С тех пор я отчетливо осознал, что путь в большой литературе пролегает не от простоты к сложности, а от сложности к простоте. Ибо ясность и простота гораздо сложнее сложности, и достичь их гораздо труднее. Речь, разумеется, идет не о той простоте, которая «хуже воровства», а об истинной и высокой.
И это относится не только к литературе, искусству, но и к людям, их характерам и повадкам. О, сколько я встречал пустопорожних говорунов, которые «словечка в простоте» не скажут! Может, это отнюдь не аксиома, но опыт моих общений утверждает: амбициозность прямо пропорциональна бездарности, а обладатели Богом ниспосланных дарований чаще всего просты и доступны…
Помню, позвонил мне тончайший искусствовед Миша Капустин, которого уже нет на свете, и спросил:
— Хочешь познакомиться с Марком Шагалом?
— А кто же откажется?
— Тогда пойдем со мной в гостиницу «Метрополь». Он там остановился.
Прежде всего Шагал осведомился у Миши и у меня:
— Вы не витебляне?
Оказалось, Миша из Баку, а я из Москвы, что Шагала весьма огорчило: все лучшие люди, по его убеждению, родились в Витебске. Но уже через минуту он воодушевленно сообщил жене, находившейся в соседней комнате:
— Милая, к нам пришел твой земляк. Из Баку!
Мише Капустину повезло: хоть он, как и я, был не из Витебска, но, по крайней мере, из города, где родилась жена художника. Это Шагала с ним сблизило. И до такой степени, что гений потрогал лацкан Мишиного пиджака:
— Где вы купили этот костюмчик?
— Я? — растерялся мой друг, словно в чем-то был виноват. — Здесь, в Москве… У нас есть магазин по имени ГУМ…
— Это нам подходит! — воскликнул Шагал, поглаживая гумовский пиджак.
А потом выяснилось, что ему «подходит» все: и гостиничный номер, и московская погода, хоть хлестал ливень, и российское доброжелательство. Все ему нравилось, как ребенку, пришедшему в гости. А потом он заговорил о русской живописи. И оказалось, что он признает представителей всех художественных школ. При одном условии: если они даровиты… Никакой гордыни, ни малейшего намека на величие и самовлюбленность!

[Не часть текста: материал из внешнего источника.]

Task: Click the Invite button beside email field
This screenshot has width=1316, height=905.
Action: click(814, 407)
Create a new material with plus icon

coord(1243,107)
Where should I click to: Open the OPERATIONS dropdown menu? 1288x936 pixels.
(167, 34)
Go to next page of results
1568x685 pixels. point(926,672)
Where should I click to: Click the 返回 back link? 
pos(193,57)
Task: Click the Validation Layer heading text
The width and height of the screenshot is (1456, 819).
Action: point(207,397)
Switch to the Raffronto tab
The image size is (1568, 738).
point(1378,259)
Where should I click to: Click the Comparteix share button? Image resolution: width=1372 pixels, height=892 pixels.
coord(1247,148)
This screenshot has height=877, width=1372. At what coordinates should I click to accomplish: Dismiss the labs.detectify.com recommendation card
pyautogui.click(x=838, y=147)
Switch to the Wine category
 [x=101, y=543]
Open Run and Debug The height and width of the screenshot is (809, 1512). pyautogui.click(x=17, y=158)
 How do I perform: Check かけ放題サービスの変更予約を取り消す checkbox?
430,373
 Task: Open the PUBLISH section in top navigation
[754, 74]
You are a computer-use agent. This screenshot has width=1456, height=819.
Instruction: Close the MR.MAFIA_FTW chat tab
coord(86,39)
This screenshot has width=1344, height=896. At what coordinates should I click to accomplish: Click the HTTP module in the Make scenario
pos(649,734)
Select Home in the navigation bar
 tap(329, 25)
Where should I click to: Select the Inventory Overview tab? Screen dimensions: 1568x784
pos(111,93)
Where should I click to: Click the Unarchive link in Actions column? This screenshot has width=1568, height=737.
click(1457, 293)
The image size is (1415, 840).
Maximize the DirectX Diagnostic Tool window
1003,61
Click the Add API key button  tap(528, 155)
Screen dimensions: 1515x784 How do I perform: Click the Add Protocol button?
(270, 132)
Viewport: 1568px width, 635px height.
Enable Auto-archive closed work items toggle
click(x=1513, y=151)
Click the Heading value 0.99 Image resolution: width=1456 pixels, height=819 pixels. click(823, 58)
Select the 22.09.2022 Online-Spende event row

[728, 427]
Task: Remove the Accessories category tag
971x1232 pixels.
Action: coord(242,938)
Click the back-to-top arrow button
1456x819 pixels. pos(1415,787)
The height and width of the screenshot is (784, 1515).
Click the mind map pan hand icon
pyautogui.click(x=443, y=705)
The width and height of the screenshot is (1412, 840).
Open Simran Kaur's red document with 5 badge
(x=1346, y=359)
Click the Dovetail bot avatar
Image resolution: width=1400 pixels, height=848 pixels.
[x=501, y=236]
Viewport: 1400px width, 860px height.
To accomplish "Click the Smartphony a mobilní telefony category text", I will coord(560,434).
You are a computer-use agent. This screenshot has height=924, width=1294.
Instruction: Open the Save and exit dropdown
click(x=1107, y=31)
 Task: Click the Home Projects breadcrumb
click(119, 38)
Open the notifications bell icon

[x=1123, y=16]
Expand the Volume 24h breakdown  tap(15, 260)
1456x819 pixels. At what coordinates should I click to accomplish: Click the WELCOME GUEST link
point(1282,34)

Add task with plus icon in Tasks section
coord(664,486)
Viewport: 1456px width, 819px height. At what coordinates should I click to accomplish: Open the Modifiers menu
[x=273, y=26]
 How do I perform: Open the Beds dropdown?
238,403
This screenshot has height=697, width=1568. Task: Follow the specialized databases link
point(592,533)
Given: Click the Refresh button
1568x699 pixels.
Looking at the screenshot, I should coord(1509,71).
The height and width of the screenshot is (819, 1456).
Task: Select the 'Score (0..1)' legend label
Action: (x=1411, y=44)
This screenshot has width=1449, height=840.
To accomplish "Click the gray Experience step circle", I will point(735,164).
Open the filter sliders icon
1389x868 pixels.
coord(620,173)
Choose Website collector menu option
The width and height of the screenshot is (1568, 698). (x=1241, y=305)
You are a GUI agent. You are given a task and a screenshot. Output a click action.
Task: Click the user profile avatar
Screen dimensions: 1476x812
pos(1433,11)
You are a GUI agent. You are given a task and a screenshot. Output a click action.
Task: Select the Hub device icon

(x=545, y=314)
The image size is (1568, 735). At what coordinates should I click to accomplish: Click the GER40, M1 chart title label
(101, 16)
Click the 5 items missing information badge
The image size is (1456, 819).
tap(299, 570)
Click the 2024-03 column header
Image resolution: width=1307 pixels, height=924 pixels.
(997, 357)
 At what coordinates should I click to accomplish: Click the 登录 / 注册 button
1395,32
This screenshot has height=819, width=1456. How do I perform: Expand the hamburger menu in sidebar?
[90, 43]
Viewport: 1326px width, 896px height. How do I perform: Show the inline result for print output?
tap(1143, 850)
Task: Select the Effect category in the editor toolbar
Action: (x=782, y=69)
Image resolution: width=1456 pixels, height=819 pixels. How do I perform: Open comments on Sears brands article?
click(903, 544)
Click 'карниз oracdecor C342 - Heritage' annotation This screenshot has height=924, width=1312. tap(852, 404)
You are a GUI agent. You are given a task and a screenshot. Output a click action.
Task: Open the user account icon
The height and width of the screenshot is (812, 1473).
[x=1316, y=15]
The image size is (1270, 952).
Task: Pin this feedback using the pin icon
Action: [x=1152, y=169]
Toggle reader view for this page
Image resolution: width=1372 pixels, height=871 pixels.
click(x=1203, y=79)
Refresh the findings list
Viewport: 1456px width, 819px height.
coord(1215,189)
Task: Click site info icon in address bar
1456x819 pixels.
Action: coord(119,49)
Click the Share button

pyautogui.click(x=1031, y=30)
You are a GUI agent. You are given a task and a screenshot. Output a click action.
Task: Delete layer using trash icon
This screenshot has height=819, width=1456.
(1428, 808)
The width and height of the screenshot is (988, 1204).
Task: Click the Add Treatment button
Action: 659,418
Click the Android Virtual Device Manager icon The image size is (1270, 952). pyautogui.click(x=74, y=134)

В «Новом мире» были опубликованы посмертные путевые заметки выдающегося, на мой взгляд, прозаика Юрия Трифонова. И были там страницы о его парижской беседе с Марком Шагалом. Припоминая кого-нибудь из своих давних-предавних знакомых, Шагал, которому было, кажется, за девяносто, неизменно осведомлялся: «Он еще жив?» Ему очень хотелось, чтобы все были живы… Он радовался и за тех, кому отпущен долгий век, и одновременно себя самого подкреплял надеждой.
Уже писал, что мне особенно симпатичны люди, которые в любом возрасте сохраняют в себе детство. Знаменит автопортрет Пикассо, где он изобразил себя ребенком, игриво полуповисшим на спинке стула. В такой же позе мы с директором издательства «Детская литература», Сытиным тех дней, Пискуновым и увидели его, девяностолетнего, на вилле, вблизи Парижа. Константин Федотович вручил ему новые книги о живописи с репродукциями картин Пикассо.
На полу валялись рисунки, словно бумага, прикрывающая пол во время ремонта. И по ним кто-то ходил…
— Пабло, почему по вашим рисункам ходят? — не удержался Константин Федотович.
— Они ничего не стоят: они не подписаны! — ответил Пикассо фразой, которую, я потом узнал, произносил не раз в подобных ситуациях.
Он, гений и умница, относился к себе как бы не очень всерьез. В отличие от бездарей и глупцов, которые относятся к себе очень серьезно.
Запомнился и такой случай… Константин Федотович познакомил меня с внуком Льва Толстого. Как говорится, по прямой линии. Пискунов привез в подарок внуку многочисленные издания его бессмертного деда. Потомок Льва Николаевича, гуманист-педиатр, тоже служил молодому поколению, как и глава издательства «Детская литература». Как пытаюсь служить и я… В знак благодарности и единства наших призваний хозяин дома решил распахнуть перед нами литературный Париж. Показать, где разворачивались сюжеты произведений Бальзака, Стендаля, Мопассана, Гюго… Мы отправились в путь, но на первом же его километре внук допустил какое-то нарушение дорожных правил. К машине с резко вскинутой, словно указующей ввысь рукой ринулся полицейский. Так же резко он вскинул вверх и свой крик, почти вопль.
— Что он кричит? — с недоумением поинтересовался я.
— Он кричит: «Кто бы вы ни были!»
— Вот она… настоящая демократия, — тихо восхитился Константин Федотович.
— Будь ты хоть президент, хоть премьер-министр! — подтвердил нарушитель. — Перед законом и дорожными правилами все равны.
— И внук Льва Толстого?! — растерянно проговорил я.
Помню встречи с Львом Ландау в писательском Доме творчества на Рижском взморье. Он терпеть не мог, когда говорили, что он «второй физик мира после Эйнштейна».
— Что за нумерация? А если кто-то и считает всерьез, что я «второй», это вовсе не значит, что мы выстроились один за другим, что я дышу ему в спину. Это лишь значит, что, по мнению некоторых, между нами никого нет. Вот и все… Хоть и с этим я категорически не согласен!
Где-то я прочитал, что Лев Ландау был атеистом. И вспомнил… На пляже того же писательского Дома творчества, что под Ригой, Лев Давидович услышал фразу: «Ну, если есть Бог…» Он повернулся к «сопляжнику», который фразу ту произнес, и спросил:
— Вы член Союза писателей? — Писателем он назвать его остерегся. — И сомневаетесь в существовании Бога?
— Я не знаю, конечно… — замялся «сопляжник».
— Ну, я бы лично счел не вполне скромным усомниться в мудрости Эйнштейна, который ходил в синагогу. Или академика Павлова, который ходил в церковь…
Вечером, гуляя со мной по пляжу, Лев Давидович пояснил:
— Я, Толя, верю, как вы понимаете, не в кого-то, ухватившегося за облака. Но физик, который сомневается в существовании высшей силы, влияющей на события, происходящие на земле, это — не физик.
Может, впоследствии Ландау изменил свою точку зрения? Это я исключаю. Как и то, что он мог поддерживать самую презираемую псевдонауку, коей является атеизм. При каждом удобном случае утверждаю, что Бог и Вера — слова, определяющие самое справедливое и святое. В смысле прямом и переносном… Во всех смыслах!